Dans leur communiqué final publié à l’issue du conclave du 6 au 8 avril, les membres fondateurs dénoncent ce qu’ils qualifient de tentative de transformer la République démocratique du Congo en « dépotoir humain ».
Signé par Me Moïse Nyarugabo, coordonnateur du secrétariat technique, le document fustige également l’opacité entourant plusieurs accords conclus entre Kinshasa et Washington, notamment dans les domaines sanitaire et migratoire.
« Les membres fondateurs notent avec préoccupation l’opacité qui, comme dans le cas du deal minier, entoure les autres accords conclus entre le régime de Kinshasa et le gouvernement des États-Unis », souligne le communiqué.
Le mouvement accuse le pouvoir en place de brader les intérêts nationaux pour garantir sa survie politique, rappelant que les ressources et le territoire congolais constituent un patrimoine collectif.
« La RDC et ses ressources ne sont pas son bien privé dont il peut disposer à sa guise, mais bien un patrimoine commun appartenant à tous les Congolais », insiste le document.
Dans une formule particulièrement critique, les signataires estiment que le pays ne peut devenir une zone de relégation pour des migrants rejetés ailleurs.

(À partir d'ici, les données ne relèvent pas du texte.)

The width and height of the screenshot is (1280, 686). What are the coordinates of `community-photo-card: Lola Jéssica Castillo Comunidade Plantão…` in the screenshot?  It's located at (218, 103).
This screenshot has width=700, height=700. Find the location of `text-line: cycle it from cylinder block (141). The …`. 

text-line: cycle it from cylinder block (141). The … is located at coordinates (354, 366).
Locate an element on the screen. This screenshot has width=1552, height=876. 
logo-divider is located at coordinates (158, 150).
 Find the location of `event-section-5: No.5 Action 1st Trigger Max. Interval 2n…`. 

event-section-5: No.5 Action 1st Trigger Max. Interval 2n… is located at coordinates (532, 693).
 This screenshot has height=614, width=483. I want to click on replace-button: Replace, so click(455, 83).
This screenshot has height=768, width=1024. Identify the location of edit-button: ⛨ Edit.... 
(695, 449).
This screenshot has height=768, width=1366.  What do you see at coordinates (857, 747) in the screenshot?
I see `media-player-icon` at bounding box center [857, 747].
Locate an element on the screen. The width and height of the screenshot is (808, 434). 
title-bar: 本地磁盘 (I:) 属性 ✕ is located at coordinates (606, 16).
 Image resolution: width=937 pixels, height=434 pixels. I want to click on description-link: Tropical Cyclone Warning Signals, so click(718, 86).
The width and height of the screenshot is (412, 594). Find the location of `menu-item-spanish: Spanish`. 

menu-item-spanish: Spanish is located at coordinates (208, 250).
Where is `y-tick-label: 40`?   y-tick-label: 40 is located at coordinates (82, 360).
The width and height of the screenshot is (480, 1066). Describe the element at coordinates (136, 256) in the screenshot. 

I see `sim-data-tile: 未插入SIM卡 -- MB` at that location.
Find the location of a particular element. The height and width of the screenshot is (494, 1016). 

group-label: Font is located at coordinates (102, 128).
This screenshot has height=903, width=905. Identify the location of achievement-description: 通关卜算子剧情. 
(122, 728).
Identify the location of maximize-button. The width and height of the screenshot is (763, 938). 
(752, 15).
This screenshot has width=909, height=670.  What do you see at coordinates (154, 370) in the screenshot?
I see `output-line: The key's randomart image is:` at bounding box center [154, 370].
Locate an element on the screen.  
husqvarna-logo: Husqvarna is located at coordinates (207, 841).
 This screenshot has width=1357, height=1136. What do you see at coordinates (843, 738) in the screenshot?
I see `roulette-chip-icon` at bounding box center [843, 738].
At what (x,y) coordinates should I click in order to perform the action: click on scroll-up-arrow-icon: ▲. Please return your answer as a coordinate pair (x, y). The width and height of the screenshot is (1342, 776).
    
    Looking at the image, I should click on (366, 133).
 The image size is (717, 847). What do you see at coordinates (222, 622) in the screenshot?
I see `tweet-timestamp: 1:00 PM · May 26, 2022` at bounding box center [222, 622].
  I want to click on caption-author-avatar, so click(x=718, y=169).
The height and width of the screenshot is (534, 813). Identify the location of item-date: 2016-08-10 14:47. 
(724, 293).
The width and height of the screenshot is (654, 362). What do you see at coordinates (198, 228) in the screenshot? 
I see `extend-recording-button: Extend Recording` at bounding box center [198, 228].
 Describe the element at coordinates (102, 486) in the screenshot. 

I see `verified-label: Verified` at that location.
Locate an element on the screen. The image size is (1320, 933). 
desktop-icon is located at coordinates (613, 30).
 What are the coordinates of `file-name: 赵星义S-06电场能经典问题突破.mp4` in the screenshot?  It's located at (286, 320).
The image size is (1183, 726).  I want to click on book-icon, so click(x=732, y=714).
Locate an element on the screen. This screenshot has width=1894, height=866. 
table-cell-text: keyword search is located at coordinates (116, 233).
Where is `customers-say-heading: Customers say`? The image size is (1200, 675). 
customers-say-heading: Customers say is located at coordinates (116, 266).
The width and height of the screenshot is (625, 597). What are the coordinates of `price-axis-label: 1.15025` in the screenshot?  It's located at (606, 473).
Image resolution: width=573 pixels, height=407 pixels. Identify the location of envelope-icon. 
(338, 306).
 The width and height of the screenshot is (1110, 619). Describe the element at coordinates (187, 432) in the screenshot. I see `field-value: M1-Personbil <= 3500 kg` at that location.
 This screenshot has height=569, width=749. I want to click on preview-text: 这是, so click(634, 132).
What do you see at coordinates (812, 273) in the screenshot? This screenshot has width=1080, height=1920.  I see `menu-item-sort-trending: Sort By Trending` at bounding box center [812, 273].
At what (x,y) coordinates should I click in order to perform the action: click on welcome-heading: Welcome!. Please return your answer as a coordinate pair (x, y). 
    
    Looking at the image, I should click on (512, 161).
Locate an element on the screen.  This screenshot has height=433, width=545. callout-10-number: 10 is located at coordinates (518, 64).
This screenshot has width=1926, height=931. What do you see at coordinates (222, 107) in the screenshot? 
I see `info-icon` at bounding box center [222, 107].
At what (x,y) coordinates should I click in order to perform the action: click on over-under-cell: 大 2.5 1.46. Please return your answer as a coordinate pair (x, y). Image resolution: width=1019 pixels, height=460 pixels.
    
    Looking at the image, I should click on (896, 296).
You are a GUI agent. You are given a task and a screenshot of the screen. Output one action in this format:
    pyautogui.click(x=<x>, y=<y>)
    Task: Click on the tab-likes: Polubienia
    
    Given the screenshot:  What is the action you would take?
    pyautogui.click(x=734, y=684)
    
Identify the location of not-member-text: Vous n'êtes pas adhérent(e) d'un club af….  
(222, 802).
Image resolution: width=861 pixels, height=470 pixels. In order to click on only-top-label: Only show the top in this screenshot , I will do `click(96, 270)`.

« La RDC est encore moins un dépotoir humain où les autres viendraient décharger tous ceux qu’ils n’ont pas envie de garder chez eux », martèle le mouvement.
Selon le gouvernement, l’accord prévoit l’accueil temporaire, dès avril 2026, de ressortissants de pays tiers expulsés des États-Unis, sous encadrement administratif, sécuritaire et humanitaire strict. Washington prendrait en charge la logistique et les coûts du dispositif.